Subject Area General and Visceral Surgery
Term from 2013 to 2019
Project identifier Deutsche Forschungsgemeinschaft (DFG) - Project number 234635071
 
The dismal overall outcome of esophageal cancer patients and the variable response to chemo- or radiochemotherapy highlights the urgent need for new molecular biomarkers for diagnostic response prediction and, even more important, for effective therapeutic targets to overcome potential drug resistance. MicroRNAs are very promising candidates in this context, and we could previously generate a database of microRNAs (including potential targets) which inform about response prediction and control of chemotherapy in esophageal adenocarcinoma and squamous cell carcinoma in-vitro and in-vivo. Furthermore, we provided first evidence, that modification of microRNAs (namely miR-148a) affects response to anticancer treatment in both cancer subtypes, and that microRNA signatures in human biopsies indeed correlate with response to anticancer treatment.
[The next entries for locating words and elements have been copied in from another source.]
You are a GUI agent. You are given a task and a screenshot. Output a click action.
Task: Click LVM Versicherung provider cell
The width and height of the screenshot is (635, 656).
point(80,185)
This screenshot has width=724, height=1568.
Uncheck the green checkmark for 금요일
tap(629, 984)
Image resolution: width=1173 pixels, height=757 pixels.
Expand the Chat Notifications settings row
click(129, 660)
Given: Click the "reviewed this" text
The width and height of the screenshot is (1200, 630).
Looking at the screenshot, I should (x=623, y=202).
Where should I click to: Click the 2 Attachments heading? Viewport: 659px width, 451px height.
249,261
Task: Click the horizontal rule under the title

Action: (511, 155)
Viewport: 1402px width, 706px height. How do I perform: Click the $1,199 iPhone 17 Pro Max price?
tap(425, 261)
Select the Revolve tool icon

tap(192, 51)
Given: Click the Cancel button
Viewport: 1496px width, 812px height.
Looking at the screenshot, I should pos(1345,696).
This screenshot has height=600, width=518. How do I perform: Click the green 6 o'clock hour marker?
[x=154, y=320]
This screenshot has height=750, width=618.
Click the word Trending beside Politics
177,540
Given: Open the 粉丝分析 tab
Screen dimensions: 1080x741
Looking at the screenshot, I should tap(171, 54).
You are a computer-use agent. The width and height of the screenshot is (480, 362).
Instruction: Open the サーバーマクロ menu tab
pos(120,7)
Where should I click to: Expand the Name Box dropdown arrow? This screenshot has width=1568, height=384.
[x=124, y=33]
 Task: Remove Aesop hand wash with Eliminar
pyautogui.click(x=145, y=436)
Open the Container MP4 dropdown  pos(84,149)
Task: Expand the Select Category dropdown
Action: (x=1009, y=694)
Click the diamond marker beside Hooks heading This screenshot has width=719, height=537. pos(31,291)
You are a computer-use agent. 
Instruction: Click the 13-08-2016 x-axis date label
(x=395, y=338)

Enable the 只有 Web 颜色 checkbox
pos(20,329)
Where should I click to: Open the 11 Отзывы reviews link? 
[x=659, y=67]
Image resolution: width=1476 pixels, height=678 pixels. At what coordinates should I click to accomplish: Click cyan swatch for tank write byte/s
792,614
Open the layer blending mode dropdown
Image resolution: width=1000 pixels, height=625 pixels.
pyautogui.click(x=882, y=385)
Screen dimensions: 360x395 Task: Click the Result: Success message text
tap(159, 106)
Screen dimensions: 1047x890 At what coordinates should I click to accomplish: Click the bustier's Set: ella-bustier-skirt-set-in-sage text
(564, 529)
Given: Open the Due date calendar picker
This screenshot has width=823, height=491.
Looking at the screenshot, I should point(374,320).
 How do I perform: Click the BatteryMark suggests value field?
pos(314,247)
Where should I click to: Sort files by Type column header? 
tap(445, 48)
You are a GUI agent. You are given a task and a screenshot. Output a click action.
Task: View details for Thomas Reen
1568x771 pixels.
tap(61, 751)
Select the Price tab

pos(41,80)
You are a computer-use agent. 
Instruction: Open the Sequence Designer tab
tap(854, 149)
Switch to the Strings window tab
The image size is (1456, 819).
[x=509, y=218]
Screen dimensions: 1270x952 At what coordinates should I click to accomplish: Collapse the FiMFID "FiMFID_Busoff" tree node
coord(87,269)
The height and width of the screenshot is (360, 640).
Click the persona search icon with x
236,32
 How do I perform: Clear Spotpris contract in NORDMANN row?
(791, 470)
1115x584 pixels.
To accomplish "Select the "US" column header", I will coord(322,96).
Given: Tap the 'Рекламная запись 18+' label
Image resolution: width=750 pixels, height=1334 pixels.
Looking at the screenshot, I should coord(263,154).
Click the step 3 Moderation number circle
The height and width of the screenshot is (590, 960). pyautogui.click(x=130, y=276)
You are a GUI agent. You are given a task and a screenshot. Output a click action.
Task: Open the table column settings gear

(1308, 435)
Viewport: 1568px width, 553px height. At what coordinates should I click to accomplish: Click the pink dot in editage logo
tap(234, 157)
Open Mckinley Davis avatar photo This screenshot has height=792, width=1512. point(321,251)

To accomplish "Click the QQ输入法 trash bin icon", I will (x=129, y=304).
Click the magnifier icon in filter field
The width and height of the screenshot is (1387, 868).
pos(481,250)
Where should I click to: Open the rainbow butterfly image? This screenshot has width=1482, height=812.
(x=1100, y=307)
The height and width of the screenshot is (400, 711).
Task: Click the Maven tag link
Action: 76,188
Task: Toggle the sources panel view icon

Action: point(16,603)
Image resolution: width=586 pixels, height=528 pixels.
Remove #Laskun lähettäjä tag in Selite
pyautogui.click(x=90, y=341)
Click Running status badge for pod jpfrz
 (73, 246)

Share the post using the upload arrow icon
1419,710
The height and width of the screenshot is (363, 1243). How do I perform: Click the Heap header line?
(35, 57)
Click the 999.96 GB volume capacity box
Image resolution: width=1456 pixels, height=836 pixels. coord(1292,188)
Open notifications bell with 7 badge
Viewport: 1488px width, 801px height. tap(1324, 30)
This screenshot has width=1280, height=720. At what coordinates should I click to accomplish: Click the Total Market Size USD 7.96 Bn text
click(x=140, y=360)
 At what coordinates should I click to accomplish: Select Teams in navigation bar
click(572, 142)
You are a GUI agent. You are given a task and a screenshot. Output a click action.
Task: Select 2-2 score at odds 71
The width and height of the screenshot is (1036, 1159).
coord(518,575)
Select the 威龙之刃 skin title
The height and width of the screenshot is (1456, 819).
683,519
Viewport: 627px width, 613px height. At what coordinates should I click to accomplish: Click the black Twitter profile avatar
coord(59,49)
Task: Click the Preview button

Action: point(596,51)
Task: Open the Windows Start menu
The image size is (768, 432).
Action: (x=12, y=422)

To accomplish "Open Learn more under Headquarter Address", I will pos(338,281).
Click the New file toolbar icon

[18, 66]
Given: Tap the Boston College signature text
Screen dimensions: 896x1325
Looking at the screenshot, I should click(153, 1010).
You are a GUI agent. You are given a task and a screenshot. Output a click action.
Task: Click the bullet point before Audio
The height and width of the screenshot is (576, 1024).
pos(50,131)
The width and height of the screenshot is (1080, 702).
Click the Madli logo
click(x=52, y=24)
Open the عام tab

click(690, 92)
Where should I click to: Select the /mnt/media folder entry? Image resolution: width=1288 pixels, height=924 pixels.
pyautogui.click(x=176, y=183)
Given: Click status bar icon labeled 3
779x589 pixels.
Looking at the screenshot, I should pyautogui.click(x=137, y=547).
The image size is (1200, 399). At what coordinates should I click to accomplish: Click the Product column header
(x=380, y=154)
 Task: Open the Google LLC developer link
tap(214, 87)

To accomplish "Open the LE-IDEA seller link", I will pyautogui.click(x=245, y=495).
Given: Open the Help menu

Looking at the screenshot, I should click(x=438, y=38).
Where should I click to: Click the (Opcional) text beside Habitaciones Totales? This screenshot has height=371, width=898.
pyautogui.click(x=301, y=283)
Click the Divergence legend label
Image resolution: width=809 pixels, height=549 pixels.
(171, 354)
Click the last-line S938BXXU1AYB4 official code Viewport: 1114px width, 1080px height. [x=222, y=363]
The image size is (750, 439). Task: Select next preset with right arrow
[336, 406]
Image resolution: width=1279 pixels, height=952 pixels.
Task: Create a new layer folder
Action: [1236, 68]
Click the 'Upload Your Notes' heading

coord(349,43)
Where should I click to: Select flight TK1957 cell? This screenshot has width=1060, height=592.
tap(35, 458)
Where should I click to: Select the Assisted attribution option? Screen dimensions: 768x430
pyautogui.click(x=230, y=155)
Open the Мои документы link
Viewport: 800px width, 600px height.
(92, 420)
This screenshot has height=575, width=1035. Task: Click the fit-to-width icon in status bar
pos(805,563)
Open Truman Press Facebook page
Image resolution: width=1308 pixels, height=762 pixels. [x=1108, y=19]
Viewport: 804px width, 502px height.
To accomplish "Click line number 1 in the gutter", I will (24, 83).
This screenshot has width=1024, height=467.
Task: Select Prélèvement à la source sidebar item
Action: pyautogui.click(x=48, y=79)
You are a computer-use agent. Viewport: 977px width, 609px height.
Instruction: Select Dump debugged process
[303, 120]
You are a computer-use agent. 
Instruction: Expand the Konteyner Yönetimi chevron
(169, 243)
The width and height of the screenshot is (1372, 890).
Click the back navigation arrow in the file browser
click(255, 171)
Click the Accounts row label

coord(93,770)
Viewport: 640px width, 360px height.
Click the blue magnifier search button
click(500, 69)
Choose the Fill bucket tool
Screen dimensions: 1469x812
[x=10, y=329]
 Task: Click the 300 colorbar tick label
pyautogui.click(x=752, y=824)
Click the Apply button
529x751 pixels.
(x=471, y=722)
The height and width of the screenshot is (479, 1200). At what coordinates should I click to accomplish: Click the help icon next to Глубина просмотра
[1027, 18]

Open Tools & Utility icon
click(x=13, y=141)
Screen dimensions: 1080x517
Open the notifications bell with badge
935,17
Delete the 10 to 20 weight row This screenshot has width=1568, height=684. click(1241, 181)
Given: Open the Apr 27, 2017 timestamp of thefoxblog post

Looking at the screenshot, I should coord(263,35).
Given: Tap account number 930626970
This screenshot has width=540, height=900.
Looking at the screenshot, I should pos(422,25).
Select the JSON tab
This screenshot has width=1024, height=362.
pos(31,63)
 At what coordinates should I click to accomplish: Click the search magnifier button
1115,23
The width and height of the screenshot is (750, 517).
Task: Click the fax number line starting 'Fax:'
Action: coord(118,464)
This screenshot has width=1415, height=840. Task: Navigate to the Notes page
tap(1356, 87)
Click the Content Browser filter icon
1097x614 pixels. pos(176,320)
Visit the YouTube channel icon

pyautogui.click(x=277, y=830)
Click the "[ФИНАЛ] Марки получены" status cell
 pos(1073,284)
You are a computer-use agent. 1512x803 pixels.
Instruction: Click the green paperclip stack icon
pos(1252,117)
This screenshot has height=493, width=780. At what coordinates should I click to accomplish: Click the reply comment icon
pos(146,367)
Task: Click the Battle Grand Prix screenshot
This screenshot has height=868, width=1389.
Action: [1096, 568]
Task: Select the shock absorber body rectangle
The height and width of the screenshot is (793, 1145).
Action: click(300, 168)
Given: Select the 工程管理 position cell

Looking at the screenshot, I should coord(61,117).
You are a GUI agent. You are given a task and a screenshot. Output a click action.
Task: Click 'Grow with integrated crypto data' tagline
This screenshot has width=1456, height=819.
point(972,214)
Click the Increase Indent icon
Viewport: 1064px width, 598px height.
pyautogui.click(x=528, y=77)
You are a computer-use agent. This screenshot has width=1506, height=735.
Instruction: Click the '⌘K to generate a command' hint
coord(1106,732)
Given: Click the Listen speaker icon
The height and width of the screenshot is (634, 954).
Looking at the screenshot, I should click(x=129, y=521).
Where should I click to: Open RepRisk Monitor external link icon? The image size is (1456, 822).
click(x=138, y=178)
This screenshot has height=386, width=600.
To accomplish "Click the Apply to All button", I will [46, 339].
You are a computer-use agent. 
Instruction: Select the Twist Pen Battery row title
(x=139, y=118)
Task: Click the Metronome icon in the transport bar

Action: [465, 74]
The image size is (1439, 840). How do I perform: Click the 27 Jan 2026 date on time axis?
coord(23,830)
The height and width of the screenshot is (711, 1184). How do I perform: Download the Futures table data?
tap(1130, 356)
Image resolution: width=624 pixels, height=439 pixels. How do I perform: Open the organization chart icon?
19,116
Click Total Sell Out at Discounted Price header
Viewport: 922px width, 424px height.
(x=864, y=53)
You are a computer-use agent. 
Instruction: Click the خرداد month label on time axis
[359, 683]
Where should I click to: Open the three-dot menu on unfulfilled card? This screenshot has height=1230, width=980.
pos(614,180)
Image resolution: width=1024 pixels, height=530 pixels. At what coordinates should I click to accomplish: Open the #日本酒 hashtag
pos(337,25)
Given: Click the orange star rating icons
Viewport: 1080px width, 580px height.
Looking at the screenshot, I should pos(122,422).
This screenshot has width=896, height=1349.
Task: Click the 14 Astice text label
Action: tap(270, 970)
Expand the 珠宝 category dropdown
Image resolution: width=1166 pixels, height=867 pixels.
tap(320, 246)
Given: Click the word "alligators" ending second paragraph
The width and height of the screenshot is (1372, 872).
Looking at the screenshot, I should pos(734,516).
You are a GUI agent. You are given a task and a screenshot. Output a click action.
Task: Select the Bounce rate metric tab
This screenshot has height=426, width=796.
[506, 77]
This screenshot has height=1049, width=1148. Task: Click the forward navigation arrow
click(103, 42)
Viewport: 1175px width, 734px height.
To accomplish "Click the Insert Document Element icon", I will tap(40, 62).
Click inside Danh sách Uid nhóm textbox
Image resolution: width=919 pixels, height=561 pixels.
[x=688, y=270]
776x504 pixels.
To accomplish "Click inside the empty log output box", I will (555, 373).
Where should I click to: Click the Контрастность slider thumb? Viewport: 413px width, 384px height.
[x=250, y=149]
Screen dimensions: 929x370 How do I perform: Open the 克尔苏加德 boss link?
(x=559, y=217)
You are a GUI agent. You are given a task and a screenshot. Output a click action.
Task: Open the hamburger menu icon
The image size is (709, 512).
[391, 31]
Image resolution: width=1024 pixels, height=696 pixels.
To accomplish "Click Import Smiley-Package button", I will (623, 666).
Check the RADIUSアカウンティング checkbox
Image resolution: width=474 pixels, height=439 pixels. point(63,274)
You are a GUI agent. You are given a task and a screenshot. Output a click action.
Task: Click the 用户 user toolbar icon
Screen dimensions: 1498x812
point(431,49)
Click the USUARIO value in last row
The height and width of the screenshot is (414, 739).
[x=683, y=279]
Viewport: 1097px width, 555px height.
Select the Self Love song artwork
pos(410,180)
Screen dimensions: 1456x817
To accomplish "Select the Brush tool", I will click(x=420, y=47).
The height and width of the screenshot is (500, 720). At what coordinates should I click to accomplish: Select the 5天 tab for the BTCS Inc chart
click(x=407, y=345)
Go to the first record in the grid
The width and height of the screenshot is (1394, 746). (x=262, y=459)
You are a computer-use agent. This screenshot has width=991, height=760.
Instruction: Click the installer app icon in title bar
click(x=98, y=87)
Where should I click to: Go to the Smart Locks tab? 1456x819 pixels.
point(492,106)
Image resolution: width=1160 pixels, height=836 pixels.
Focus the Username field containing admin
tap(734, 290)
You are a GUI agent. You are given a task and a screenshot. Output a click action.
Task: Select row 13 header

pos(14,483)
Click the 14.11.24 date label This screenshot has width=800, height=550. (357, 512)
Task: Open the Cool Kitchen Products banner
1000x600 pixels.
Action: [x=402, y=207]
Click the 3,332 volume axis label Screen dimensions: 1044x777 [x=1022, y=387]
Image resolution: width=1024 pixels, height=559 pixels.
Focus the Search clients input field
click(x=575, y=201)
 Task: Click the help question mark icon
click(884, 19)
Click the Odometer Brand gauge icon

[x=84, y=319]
With this current proposal, we now aim to continue this work by assessing whether or not a selection of 9 microRNAs from the above mentioned database (i.e. let-7e, miR-27b, miR-130a, miR-125a-5p, miR-148a, miR-181b, miR-200b, miR-222, miR-1226) actually affect cellular sensitivity to chemotherapy to cisplatin and 5-FU (the two most commonly used chemotherapeutic drugs in the treatment of this disease) in esophageal adenocarcinoma and squamous cell carcinoma, and whether these 9 microRNAs are epigenetically regulated via DNA methylation. In addition, we aim to investigate if these 9 microRNAs directly target genes such as KRAS, CYP3A4, MAP4K4 and others impacting thereby on relevant genetic pathways that are involved in drug resistance. Finally, we aim to extend and finalize the initiated clinical multicentre trial on biopsy-derived microRNAs as predictors of response to anticancer treatment in clinical settings.